Viking raids in medieval Europe, what happened

The early Middle Ages

The term “early Middle Ages” describes the transition from late antiquity to the Middle Ages. It covers the period from the 5th to the 11th century. The beginning of the early Middle Ages was accompanied by two significant developments. On the one hand, these were the migrations of peoples. On the other hand, the collapse of the Roman Empire with the deposition of the last Roman emperor in 476 played an important role. The end of the Roman Empire also meant the end of Roman rule over large parts of Europe. But almost all subsequent rulers continued to refer to the Roman Empire to legitimize their rule.

The influence of various invading peoples

The remains of the Roman infrastructure were largely removed only through various events. These included the Viking raids, which had a major impact on society, the economy and politics in large parts of Europe. The invasion of the Magyars in Western Europe also meant a confrontation of the ancient Roman sites with a destructive force that was only stopped in 955 by Otto I. Far more threatening for western civilization was the conquest of North Africa and the Iberian Peninsula by the Muslim Arabs. More about the Magyars ..., more about the Arabs in the early Middle Ages ...

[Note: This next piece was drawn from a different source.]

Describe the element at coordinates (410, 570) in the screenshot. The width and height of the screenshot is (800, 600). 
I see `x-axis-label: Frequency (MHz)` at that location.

Political influence by the Merovingians and Carolingians

The entire epoch of the early Middle Ages was politically shaped by the Merovingians and Carolingians. Building on the remains of the Roman Empire and the early Germanic empires (Alemanni, Lombards and Goths), they formed the Franconian Empire. Another significant element that supported the ruling Carolingian dynasty was the common currency used throughout Europe. At the end of the 8th century, Charlemagne standardized the silver denarius in his second coin reform, which was around 1.7 Gram weighed. This coin was a recognized and popular currency well into the 13th century. More about the Merovingians ..., more about the Carolingians ...

The balance of power within society in the early Middle Ages

The mediaeval relations of domination and power that now formed were essentially a summation of associations of persons in Germanic tradition: tribes, clans, followers, feudal courts, communities of houses and oaths. There was no conceptual distinction between public authority and private legal authority. In medieval rule (dominium) the two flowed together inextricably. This arose from the male head of household's power of disposal and rulership over land and the people living on it (familia). At the head of the state stood the king, who in turn was in close contact with the Christian church, which upgraded and supported his position through the consecration of the kings (anointing).

The early medieval social structure

The social structure was characterized by an agricultural society, which was still not very differentiated in terms of division of labor, and which lived mainly on natural economy. At the same time, both the money economy and trade lost a large part of their importance compared with the Roman Empire. The higher clergy and the nobility made their lives extremely splendid throughout. On the other hand, there was the often bitter poverty of the lower classes living in the countryside, who made up 90 percent of the population.

Disintegration of the state order

In many areas, after the collapse of the Roman Empire, only the institution of the church remained as the overriding state power. This was at the same time a carrier of culture and education. In particular, the monasteries, where monks and nuns who were capable of reading and writing lived, ensured that these skills were passed on.

The Spiritual Significance of the Roman Empire

The spiritual significance of the Roman Empire was never completely lost in the early Middle Ages. The successor states and their rulers made constant reference to Roman culture so that their spirit lived on. The nobility tried to legitimize their rule by referring to the Roman Empire. Charlemagne, for example, was crowned Roman emperor in Rome. He was thus a direct successor to the Roman Caesars.

Missionary work and Christianization

The missionary work and Christianization of parts of Europe that were still pagan are still considered to be an important link in early medieval Europe. The Christian doctrine of salvation found its expression even in the world of the Germanic peoples without writing. With the appropriation of writing and ancient culture, the Germanic tribes overcame older levels of culture. As a result, extensive changes became apparent in all areas of life, such as the exercise of law and order. More on this...

Latin as a connecting script and reform of the written language

The fact that classical Latin served as a written language not only in the church, but also in monastery and cathedral schools, also brought people and countries together. Latin was not only available to clerics but also to interested laypeople for communication. With the so-called Carolingian minuscule, a reform of the written language was introduced. It has only a few ligatures (letter combinations) and abbreviations and shows a clear word separation. This font prevailed across Europe and is still valid today.

The Franks defined today's face of Europe

The rise of the Franconian Empire and its collapse determined the face of Europe today. Many of the current nation-states have existed in roughly the same geographical location since that time. Charlemagne is not wrongly considered the father of Europe, because France later emerged from the western half of the crumbling Franconian Empire, and the eastern half became the Holy Roman Empire of the German Nation.